(Saved entries)
□ □ □ □

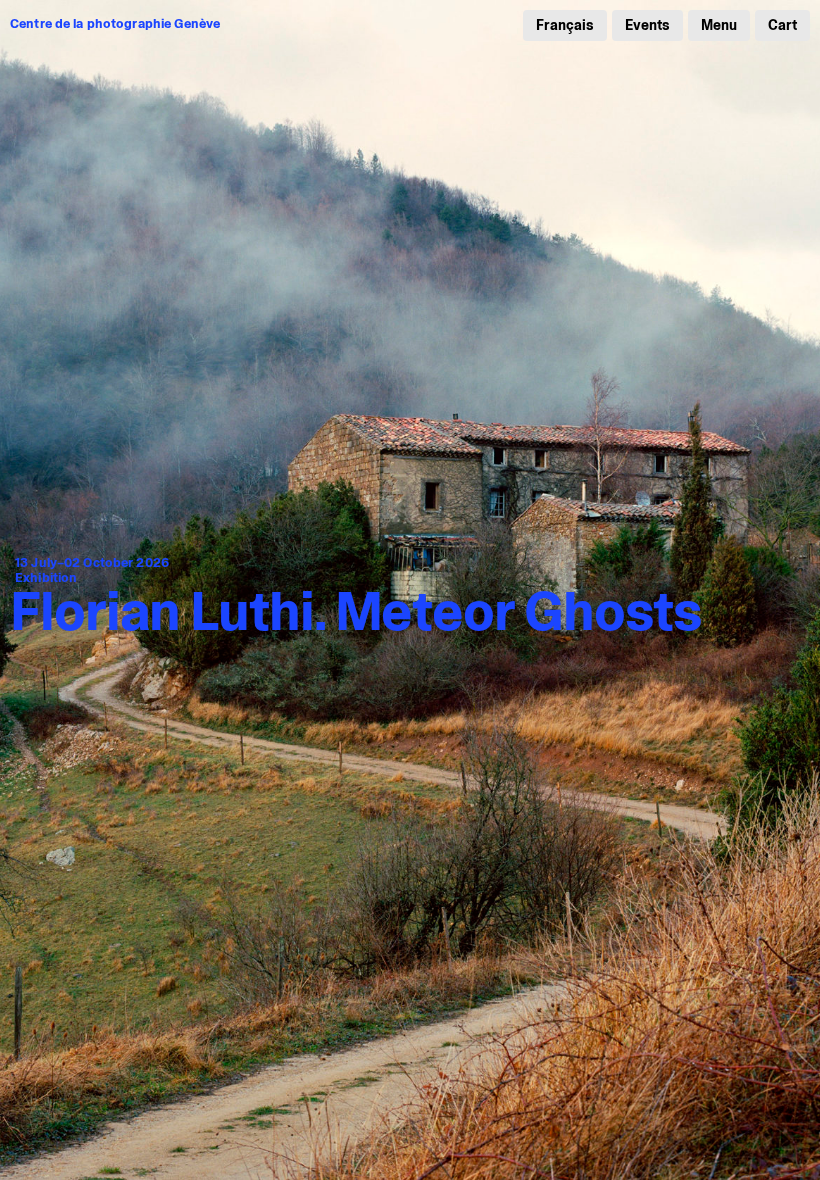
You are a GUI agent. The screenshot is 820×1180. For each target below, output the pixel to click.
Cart (782, 25)
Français (565, 25)
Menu (719, 25)
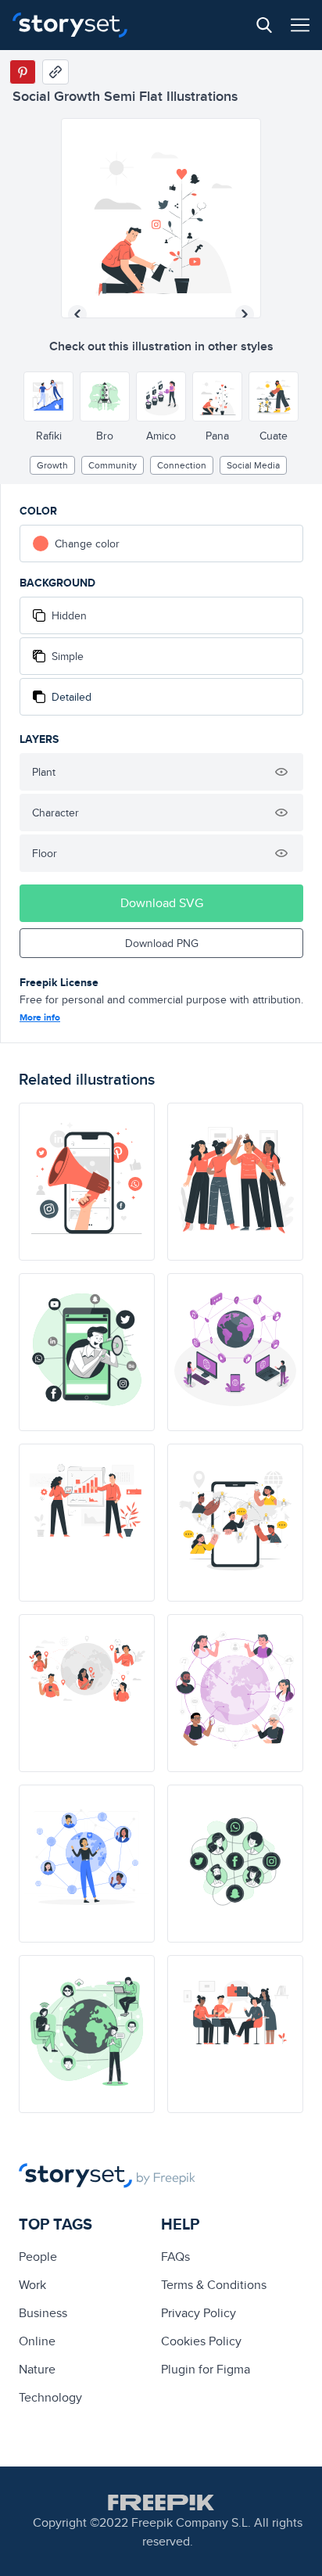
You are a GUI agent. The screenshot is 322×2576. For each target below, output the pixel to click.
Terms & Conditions (214, 2285)
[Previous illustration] (77, 314)
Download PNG (162, 943)
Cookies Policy (201, 2341)
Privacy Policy (198, 2313)
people (38, 2257)
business (43, 2313)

□ □ □ □

== TASK TO CARRY OUT ==
Once the pictures are set aside, copy the remaining text of every entry exactly.

== ANSWER FOR THIS EXERCISE ==
You are a GUI agent. The screenshot is 820×1180. For each target below, output the pixel to click.
Cart (782, 25)
Français (565, 25)
Menu (719, 25)
You are a GUI agent. The screenshot is 322×2576. For each target below, output the pixel to click.
Terms & Conditions (214, 2285)
[Previous illustration] (77, 314)
Download PNG (162, 943)
Cookies Policy (201, 2341)
Privacy Policy (198, 2313)
people (38, 2257)
business (43, 2313)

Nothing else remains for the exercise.